Non per difendere i centri sociali, le occupazioni e nemmeno di rave party, ma semplicemente per dimostrare che le Forze di Polizia non hanno bisogno di strumenti aggiuntivi e straordinari per fare il loro mestiere, che lo Stato non ha paura dei cosiddetti “sobillatori”, che è in grado benissimo di svolgere il suo ruolo senza dover minacciare l'inasprimento di pene che nemmeno il Duce mise in atto. Il decreto infatti recita tra l'altro: “Per il solo fatto di partecipare all'invasione la pena e' diminuita.” ma evidentemente viene comminata lo stesso, mentre quello fascista la evitava a chi, pur avendo partecipato, se ne fosse poi andato. 

Vorremo poi vedere se, di fronte alle palesi “invasioni” degli ultrà nei vari stadi o al di fuori di essi, lo Stato sarà in grado di applicare scrupolosamente questa norma, così come potrebbe farlo con “invasioni scolastiche”, “invasioni” di assemblee autoconvocate e via dicendo, c' è pure chi ha ironizzato sulle riunioni condominiali. Se quindi l'intenzione era quella di dimostrare ideologicamente la presenza di un governo forte sin dalla sua nascita, in grado di assicurare sempre e comunque “legge e ordine”, l'effetto è diametralmente opposto, sia perché queste norme saranno sicuramente ridimensionate anche per stessa ammissione dei componenti di questo governo, ammettendo un suo errore, sia perché si ha la dimostrazione che, già dall'inizio, questo esecutivo non è capace di intervenire con gli strumenti ordinari, pur potendo farlo, come dimostrano i fatti, palesando un urgenza di strumenti straordinari di cui nessuno sente la necessità.

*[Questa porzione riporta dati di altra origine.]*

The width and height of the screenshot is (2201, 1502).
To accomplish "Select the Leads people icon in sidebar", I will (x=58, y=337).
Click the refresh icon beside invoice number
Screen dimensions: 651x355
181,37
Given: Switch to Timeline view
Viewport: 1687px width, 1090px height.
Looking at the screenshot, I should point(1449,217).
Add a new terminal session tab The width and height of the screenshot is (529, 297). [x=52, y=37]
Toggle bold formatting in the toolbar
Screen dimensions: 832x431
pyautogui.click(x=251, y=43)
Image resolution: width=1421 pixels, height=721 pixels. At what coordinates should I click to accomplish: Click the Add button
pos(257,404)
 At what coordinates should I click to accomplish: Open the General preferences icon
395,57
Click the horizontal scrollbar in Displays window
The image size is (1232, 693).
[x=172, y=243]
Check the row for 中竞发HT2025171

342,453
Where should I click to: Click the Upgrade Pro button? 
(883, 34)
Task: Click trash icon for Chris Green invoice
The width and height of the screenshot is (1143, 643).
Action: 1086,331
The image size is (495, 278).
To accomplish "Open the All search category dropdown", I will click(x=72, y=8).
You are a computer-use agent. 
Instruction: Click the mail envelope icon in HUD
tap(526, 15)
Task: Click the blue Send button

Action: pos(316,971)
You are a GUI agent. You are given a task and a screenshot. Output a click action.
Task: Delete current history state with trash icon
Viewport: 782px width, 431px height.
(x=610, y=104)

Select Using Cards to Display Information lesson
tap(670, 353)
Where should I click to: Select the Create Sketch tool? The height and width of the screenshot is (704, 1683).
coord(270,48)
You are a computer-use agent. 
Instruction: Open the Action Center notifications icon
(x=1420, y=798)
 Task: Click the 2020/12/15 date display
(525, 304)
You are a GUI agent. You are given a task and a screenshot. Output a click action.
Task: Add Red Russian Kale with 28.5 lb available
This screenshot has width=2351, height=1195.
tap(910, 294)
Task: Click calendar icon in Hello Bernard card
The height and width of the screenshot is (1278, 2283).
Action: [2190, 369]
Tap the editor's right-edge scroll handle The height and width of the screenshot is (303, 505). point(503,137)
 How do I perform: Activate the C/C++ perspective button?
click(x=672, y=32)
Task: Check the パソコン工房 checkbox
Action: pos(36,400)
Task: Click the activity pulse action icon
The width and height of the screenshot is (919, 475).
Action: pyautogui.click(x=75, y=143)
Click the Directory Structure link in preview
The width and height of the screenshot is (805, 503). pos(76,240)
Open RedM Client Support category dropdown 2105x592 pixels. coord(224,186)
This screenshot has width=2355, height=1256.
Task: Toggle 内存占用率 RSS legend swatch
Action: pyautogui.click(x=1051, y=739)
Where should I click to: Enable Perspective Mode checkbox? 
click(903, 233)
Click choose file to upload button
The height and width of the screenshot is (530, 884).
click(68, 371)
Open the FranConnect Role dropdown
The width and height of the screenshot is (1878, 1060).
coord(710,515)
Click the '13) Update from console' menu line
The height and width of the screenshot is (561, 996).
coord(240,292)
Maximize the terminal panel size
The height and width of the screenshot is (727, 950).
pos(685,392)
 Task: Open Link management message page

Perciò l'unica conclusione che si può trarre è che come prima iniziativa messa in campo da questo governo ci sia la paura. Noi avevamo più volte detto che, senza pregiudizi, avremmo valutato il governo dal suo operato, senza minimamente imputarlo di neofascismo. Ebbene un provvedimento che, nei fatti e nella repressione, appare più autoritario di quelli fascisti, non ci fa cambiare opinione perché la storia passata o recente non si ripete mai (ed in essa i cosiddetti "mali assoluti" sono sempre purtroppo relativizzati da un peggio a cui non vi è mai fine) ma si giudica sempre da sola per quella che è.